Die Stimmung auf dem indischen Inlandsmarkt war deutlich schwankend. Käufer verhielten sich angesichts schwankender Importangebote für Altkupfer und größerer Geld-Brief-Spannen zurückhaltend. Sekundärhersteller in Nordindien kauften aufgrund hoher Preise und unsicherer Überseeversorgung weiterhin bedarfsgerecht ein. Um die inländische Angebotslücke zu schließen, hat Hindustan Copper Ltd. (HCL) nach fast 25 Jahren Stillstand das Kupferbergwerk Kendadih (Kendadih copper mine) wieder in Betrieb genommen. Geplant ist eine Jahresproduktion von 225.000 Tonnen Erz. Gleichzeitig soll die Kapazität der Surda-Mine (Surda mine) von 400.000 Tonnen/Jahr auf 900.000 Tonnen/Jahr erweitert werden. Darüber hinaus unterzeichnete HCL eine 20-jährige Vereinbarung mit LOHUM, um das Gujarat Copper Project in Jhagadia, Gujarat, wiederzubeleben. Dieses Projekt umfasst eine Sekundärkupferhütte und -raffinerie mit einer Jahreskapazität von 50.000 Tonnen und spiegelt Indiens verstärkte Bemühungen zur Steigerung der inländischen Kupferversorgung wider.

Die Stimmung auf dem europäischen Altkupfermarkt blieb fest, gestützt durch starke asiatische Exportnachfrage und begrenztes lokales Angebot.
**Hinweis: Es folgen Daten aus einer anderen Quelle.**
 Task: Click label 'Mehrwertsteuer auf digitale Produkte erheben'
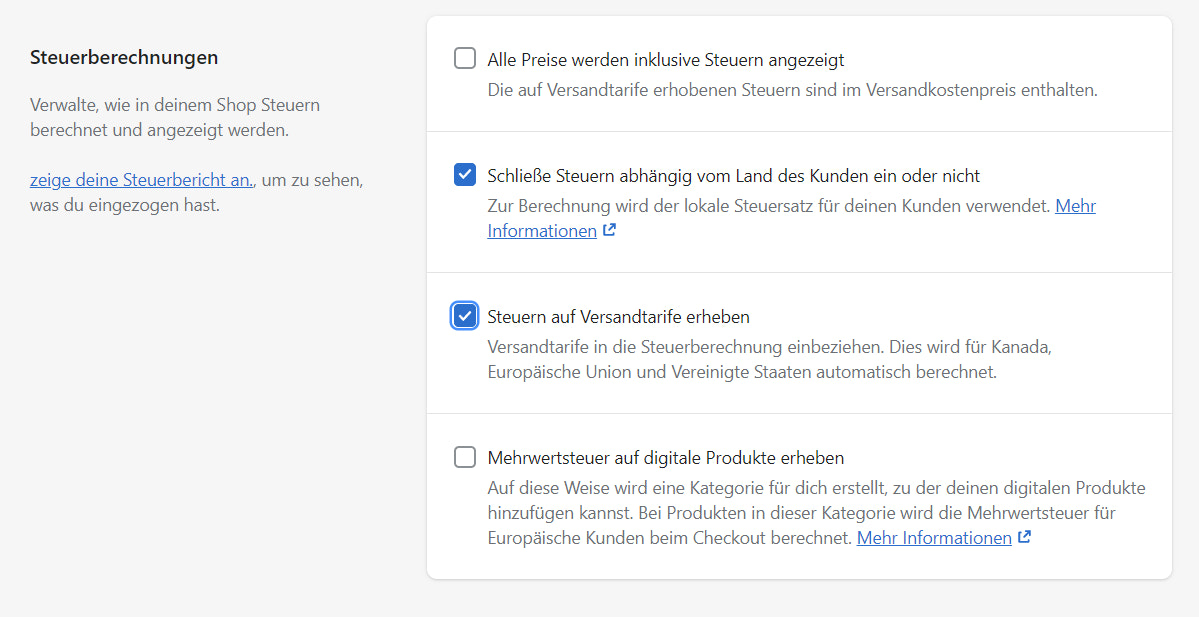pos(666,458)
Der Auszahlungssatz für Copper Berry/Candy stieg auf 96,5–97 % des LME-Kupferpreises, Birch-Cliff-Altkupfer stieg auf 90,5–91 %, und der Millberry-Preis stabilisierte sich bei 97,5–98 %. Das asiatische Kaufinteresse stützte die europäischen Exportangebote und setzte die heimischen Verbraucher unter Druck, das höhere Preisniveau mitzugehen. Marktteilnehmer wiesen darauf hin, dass die asiatische Nachfrage zunehmend die Preisbildungstrends für Altkupfer in Europa beeinflusst.
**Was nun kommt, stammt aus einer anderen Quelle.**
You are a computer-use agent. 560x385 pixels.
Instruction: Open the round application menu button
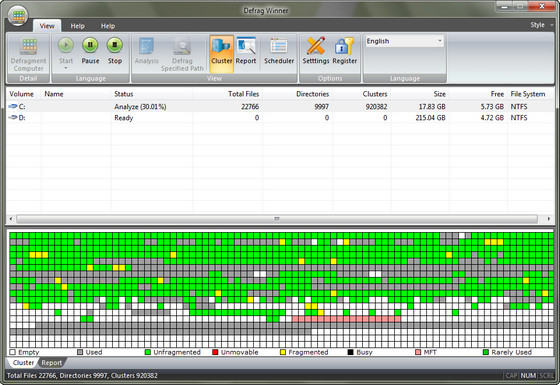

Für die Zukunft wird erwartet, dass der indische Altkupfermarkt angesichts angespannter Importversorgung und anhaltend begrenzter globaler Verfügbarkeit vorsichtig fest bleibt. Die Handelsaktivität könnte weiterhin schwanken, mit regionalen Preisunterschieden. Die Nachfrage von Halbzeug- und Sekundärherstellern dürfte kurzfristig die Importangebote für Altkupfer stützen.